» Exercise: Please set down, unchanged, the line containing "Careers (671, 1548)" and all the lines that follow it until the data below ends.

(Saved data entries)
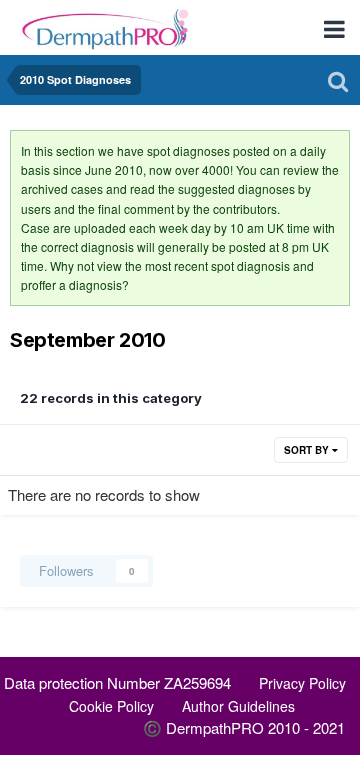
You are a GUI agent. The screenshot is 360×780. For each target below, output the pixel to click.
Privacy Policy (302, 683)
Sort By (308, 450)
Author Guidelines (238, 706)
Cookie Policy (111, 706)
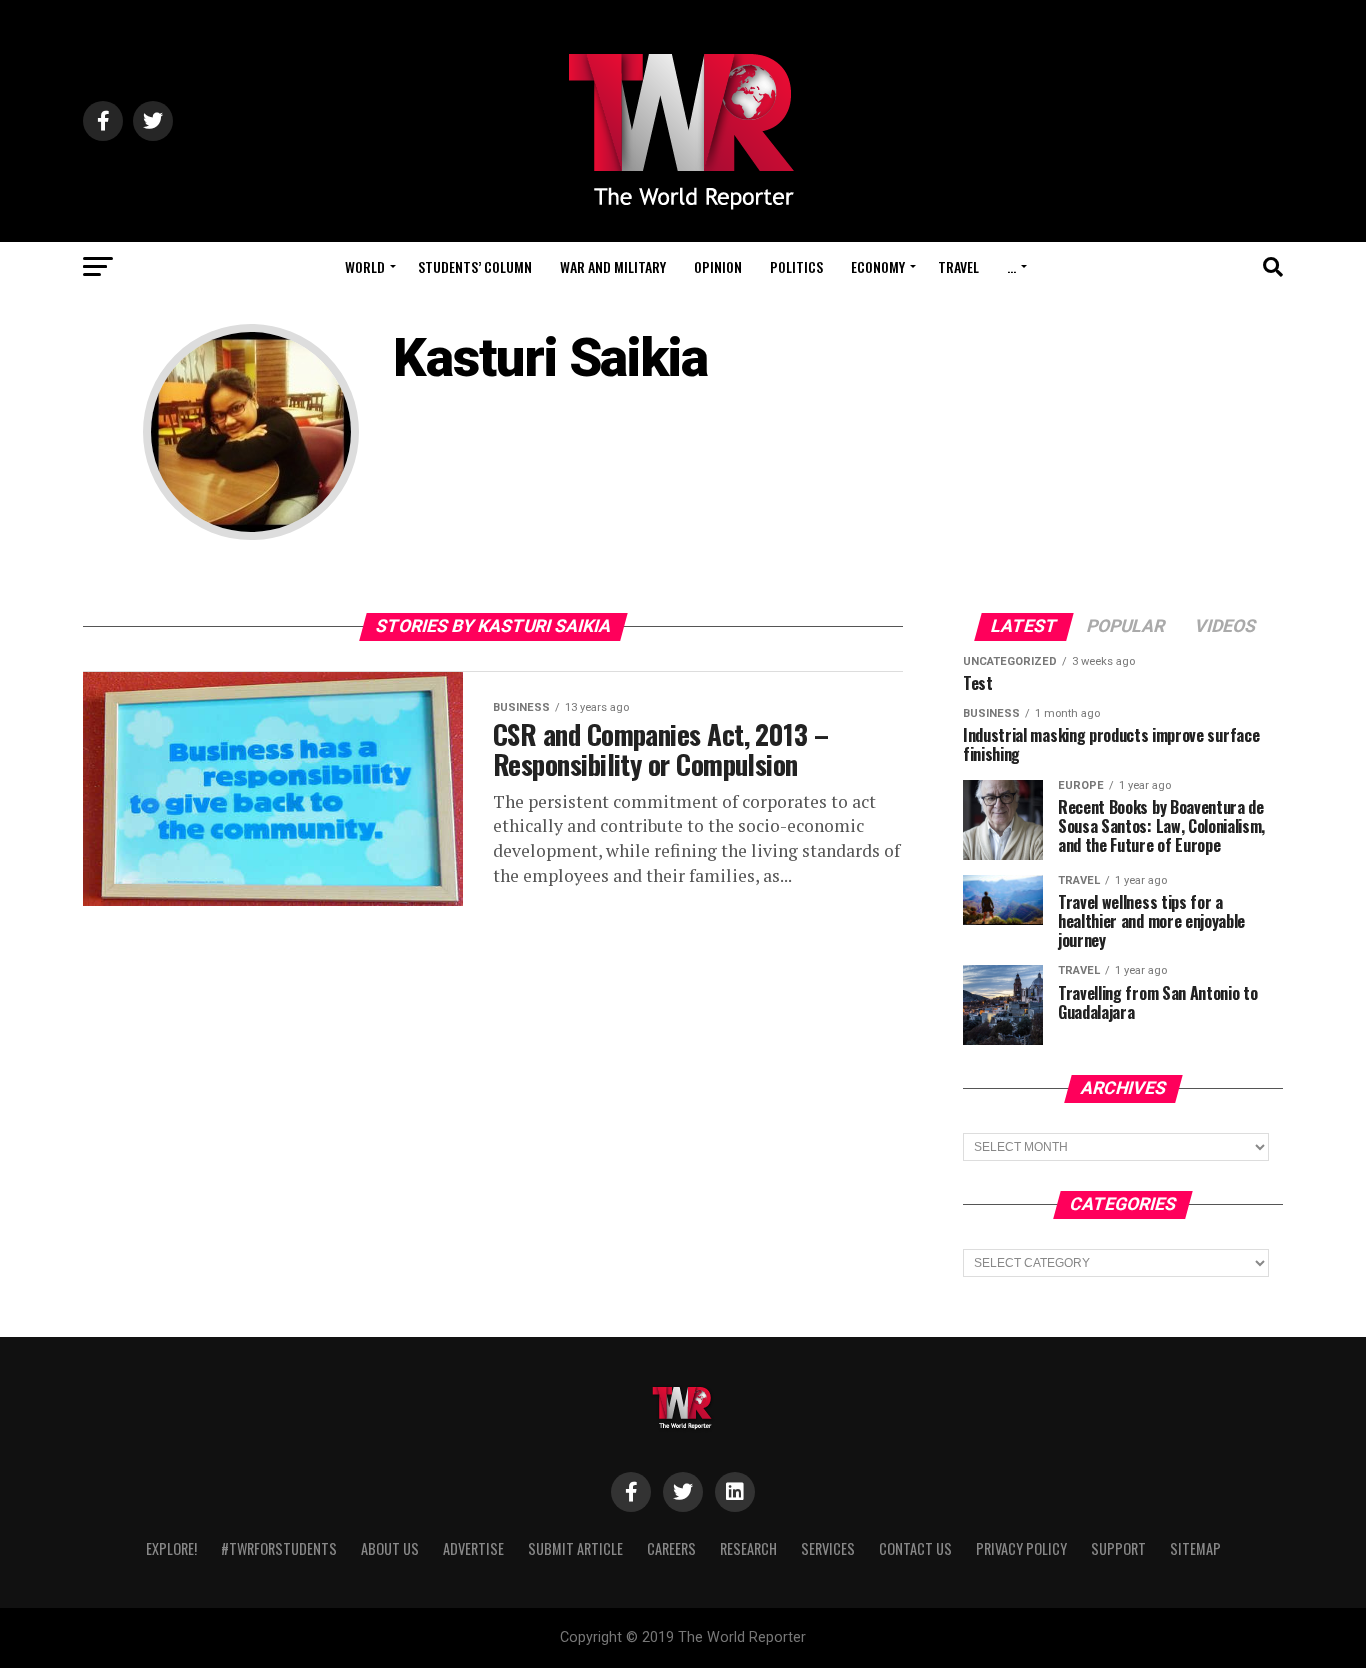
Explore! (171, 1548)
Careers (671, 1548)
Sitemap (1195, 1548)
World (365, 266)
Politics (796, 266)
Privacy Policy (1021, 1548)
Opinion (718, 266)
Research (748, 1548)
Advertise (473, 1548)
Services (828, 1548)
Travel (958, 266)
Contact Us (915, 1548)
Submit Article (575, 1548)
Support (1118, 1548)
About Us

» Worked solution:
Careers (671, 1548)
Sitemap (1195, 1548)
World (365, 266)
Politics (796, 266)
Privacy Policy (1021, 1548)
Opinion (718, 266)
Research (748, 1548)
Advertise (473, 1548)
Services (828, 1548)
Travel (958, 266)
Contact Us (915, 1548)
Submit Article (575, 1548)
Support (1118, 1548)
About Us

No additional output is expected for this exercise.